▶ **EXERCISE GOAL**
Echo the entries word for word, from the line containing "What do you see at coordinates (833, 962)" through the end of the entries, leaving out the pictures.

▶ **PROVIDED RECORDS**
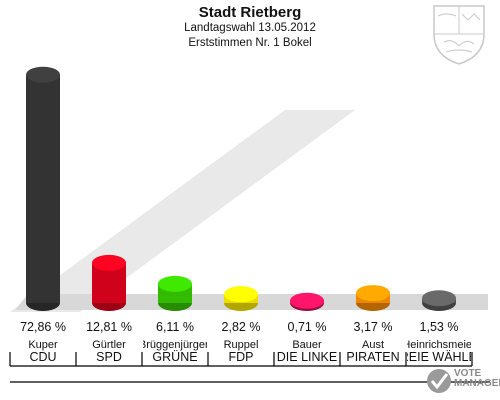 This screenshot has height=400, width=500. I want to click on bar-freie-w-hler, so click(439, 300).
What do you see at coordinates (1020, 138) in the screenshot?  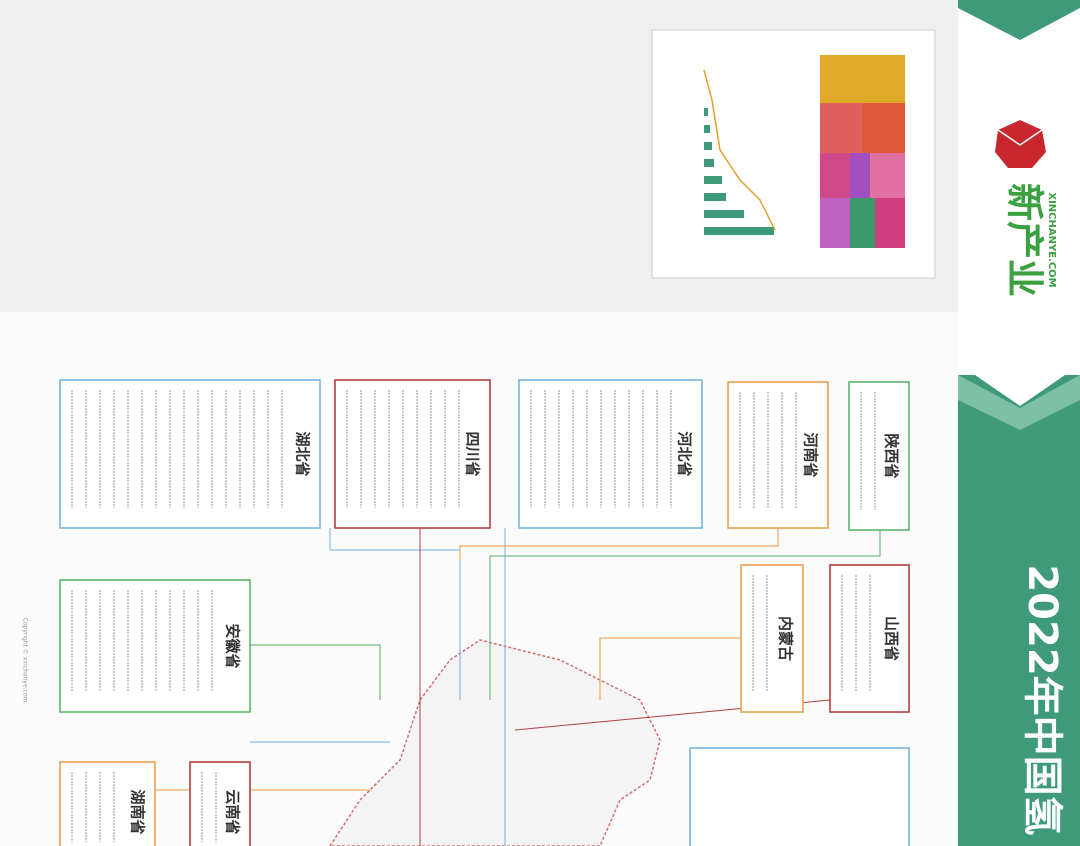 I see `logo-icon-line` at bounding box center [1020, 138].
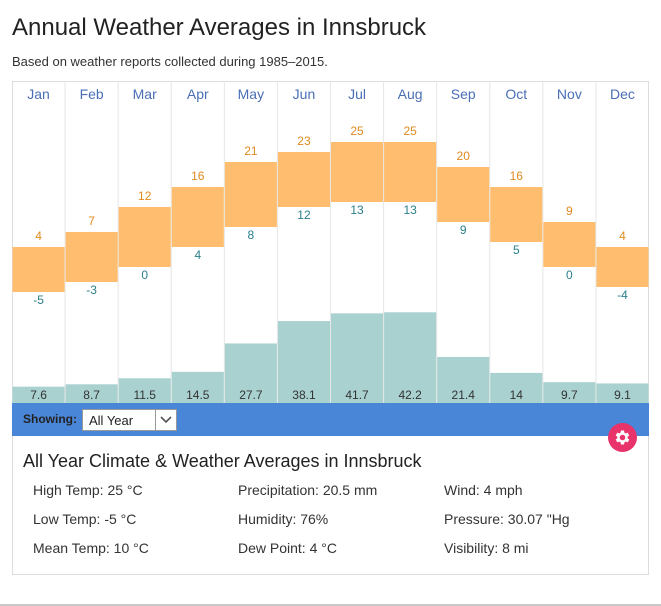  Describe the element at coordinates (517, 395) in the screenshot. I see `precip-label: 14` at that location.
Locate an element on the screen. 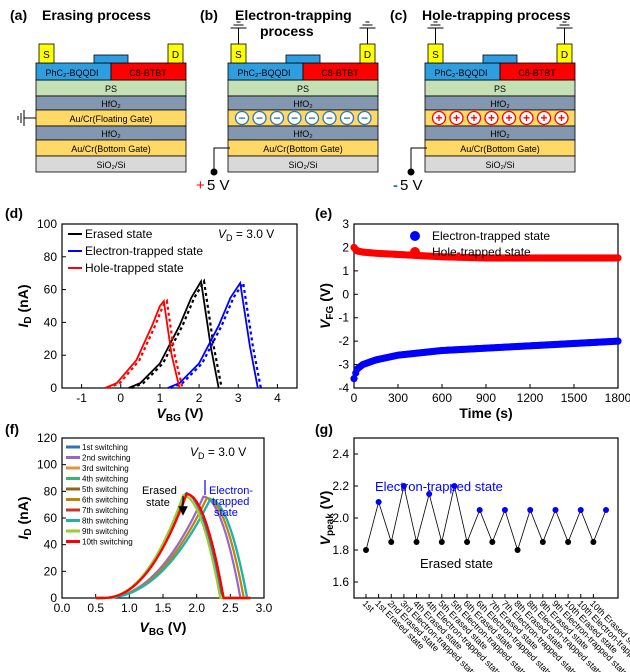 The width and height of the screenshot is (630, 672). gate-terminal is located at coordinates (214, 172).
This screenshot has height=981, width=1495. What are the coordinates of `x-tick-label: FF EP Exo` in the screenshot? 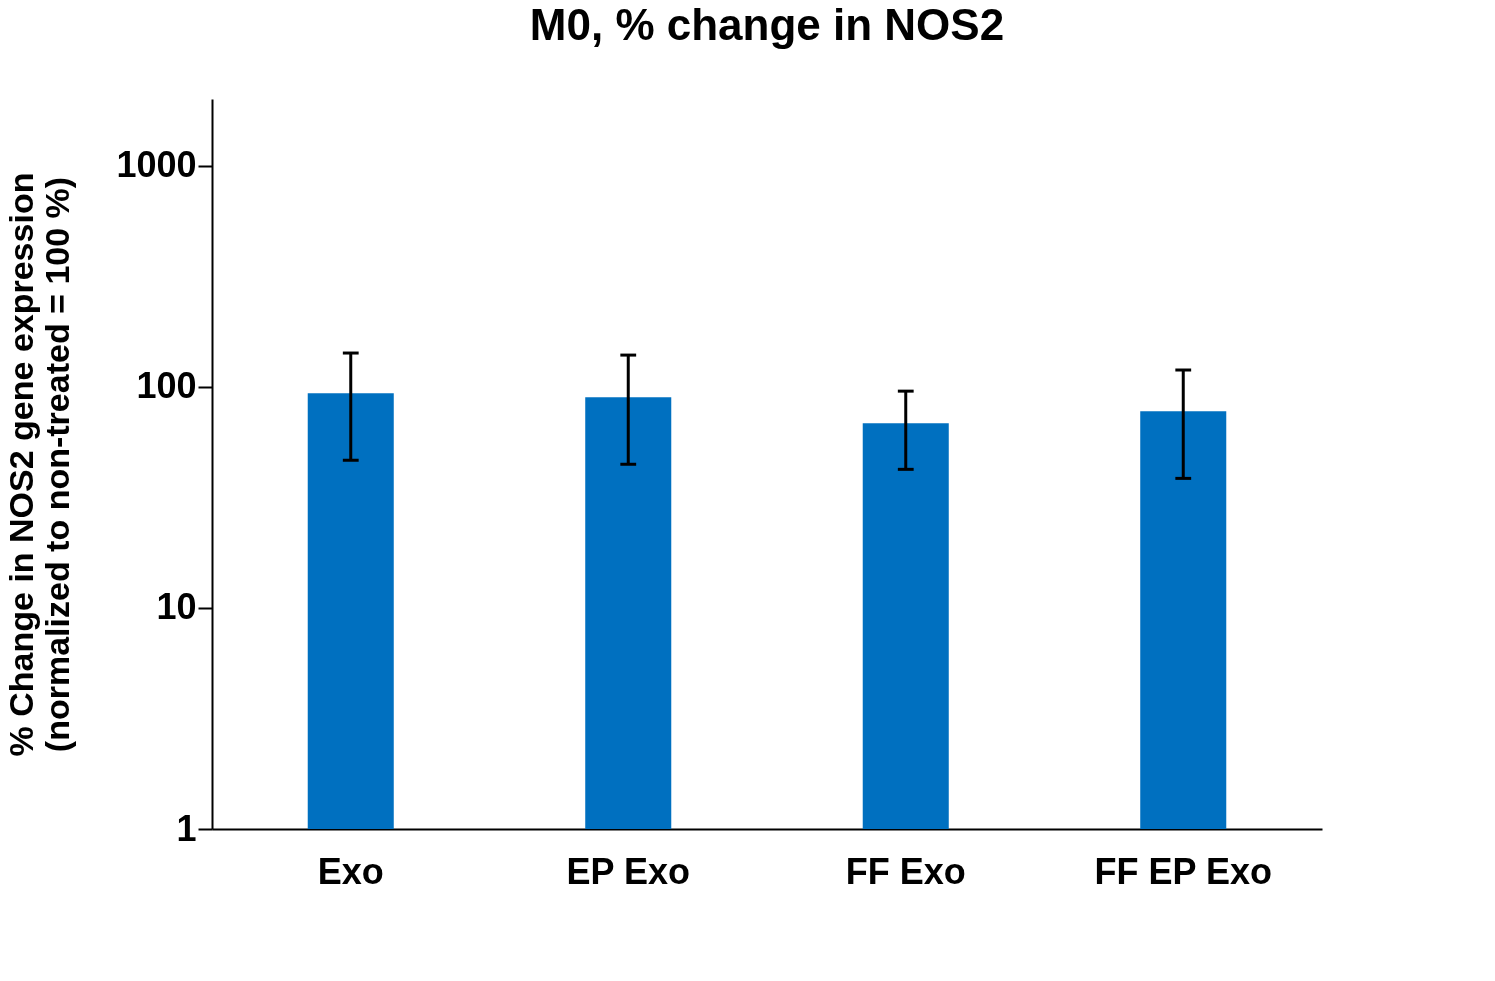 It's located at (1183, 871).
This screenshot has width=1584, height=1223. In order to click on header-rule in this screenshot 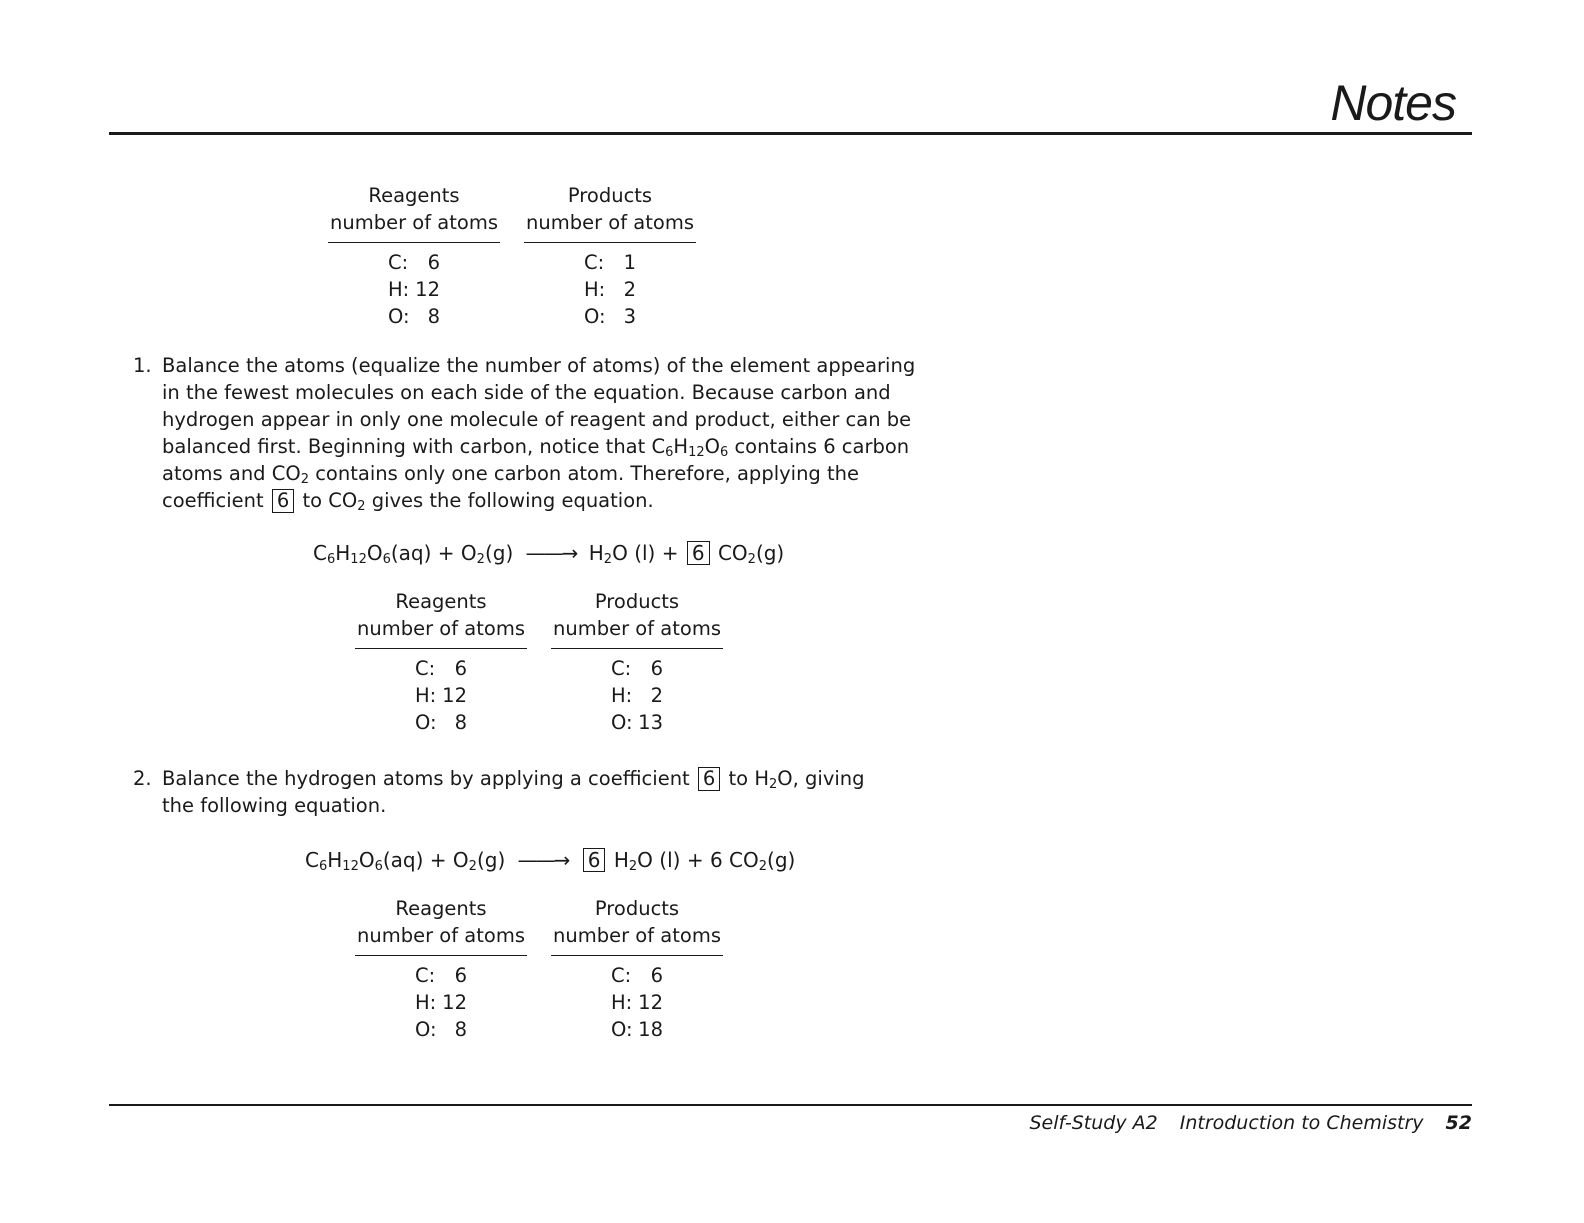, I will do `click(790, 134)`.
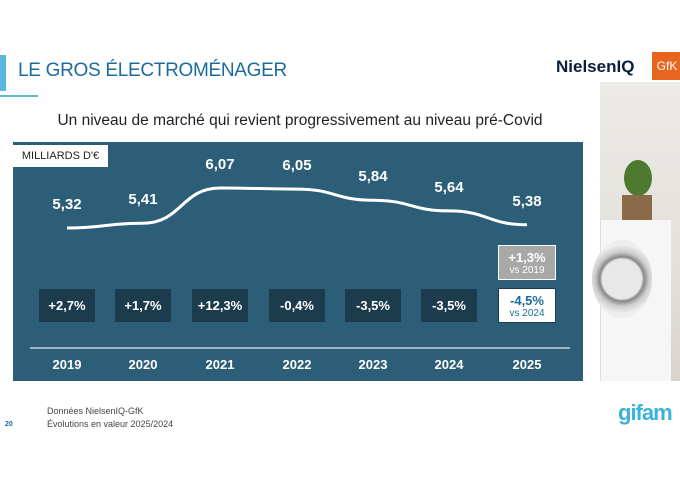  Describe the element at coordinates (297, 364) in the screenshot. I see `year-label: 2022` at that location.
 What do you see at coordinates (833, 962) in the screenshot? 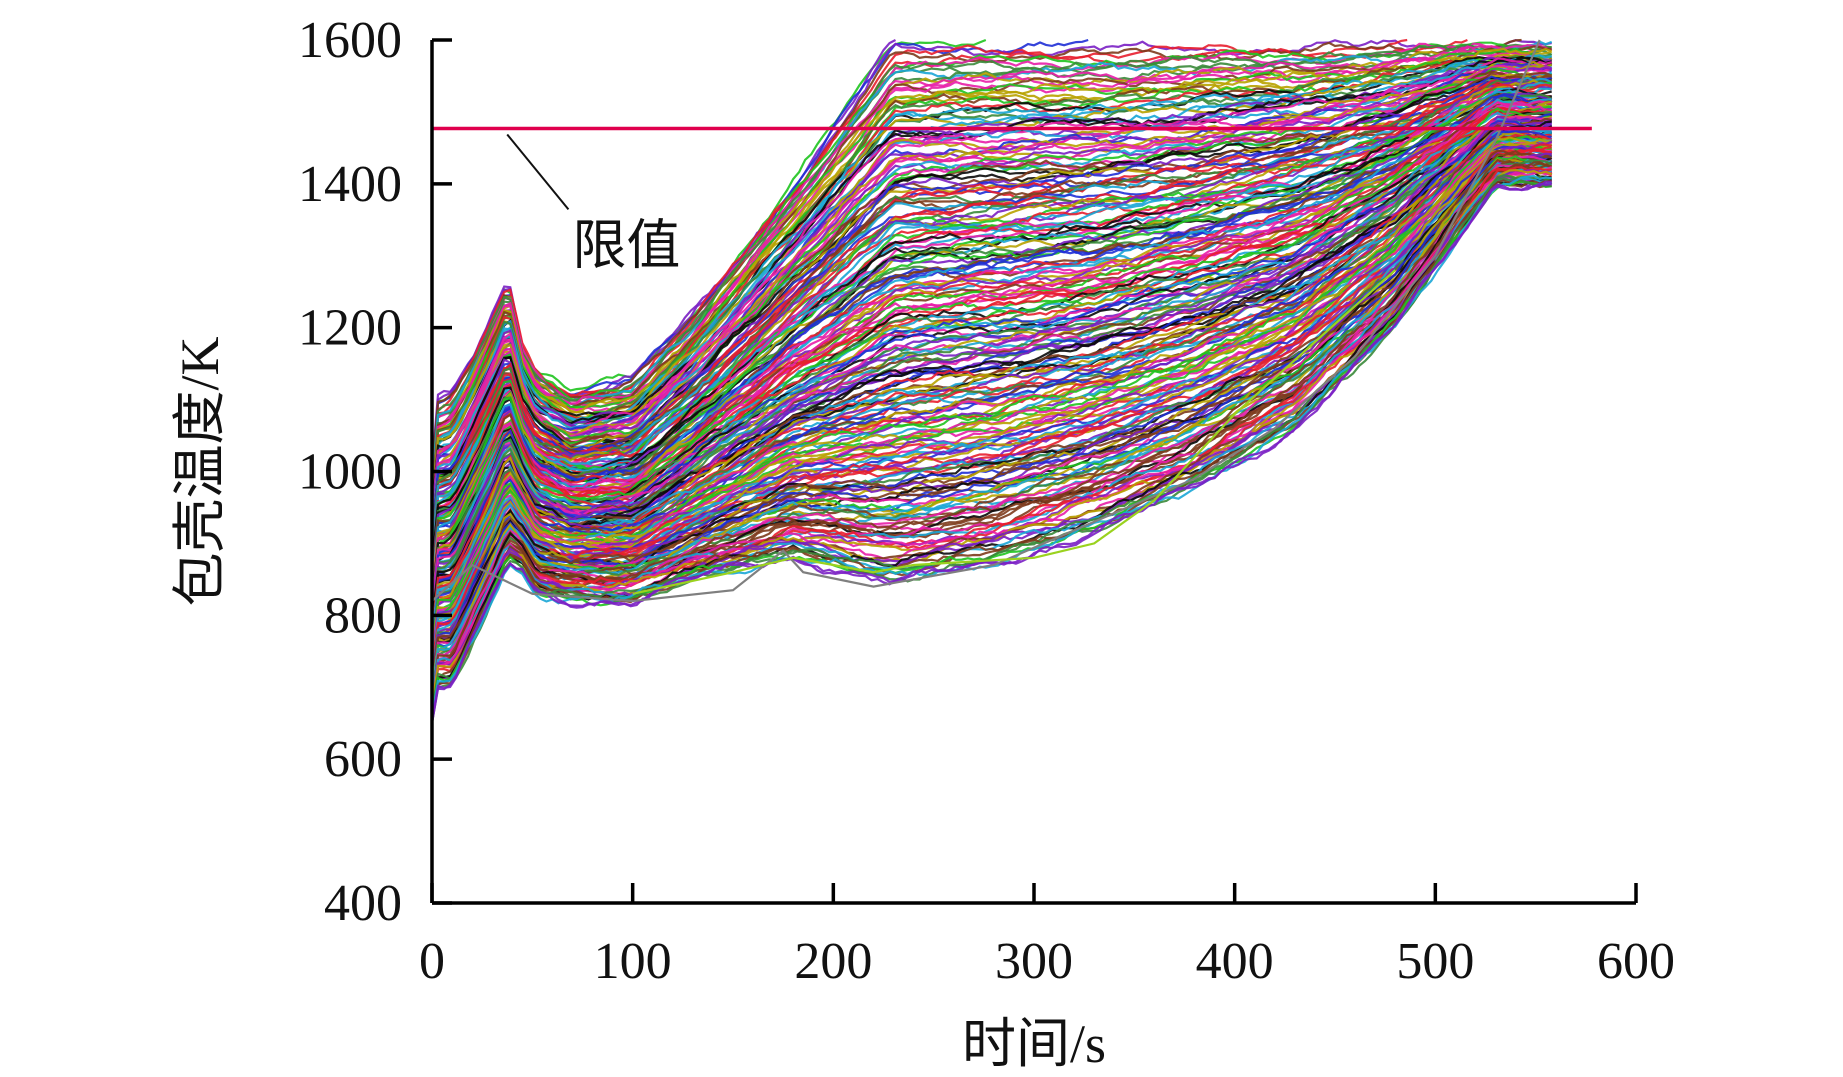
I see `x-tick-label: 200` at bounding box center [833, 962].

▶ **ANSWER TO THE PROBLEM**
 What do you see at coordinates (833, 962) in the screenshot? 
I see `x-tick-label: 200` at bounding box center [833, 962].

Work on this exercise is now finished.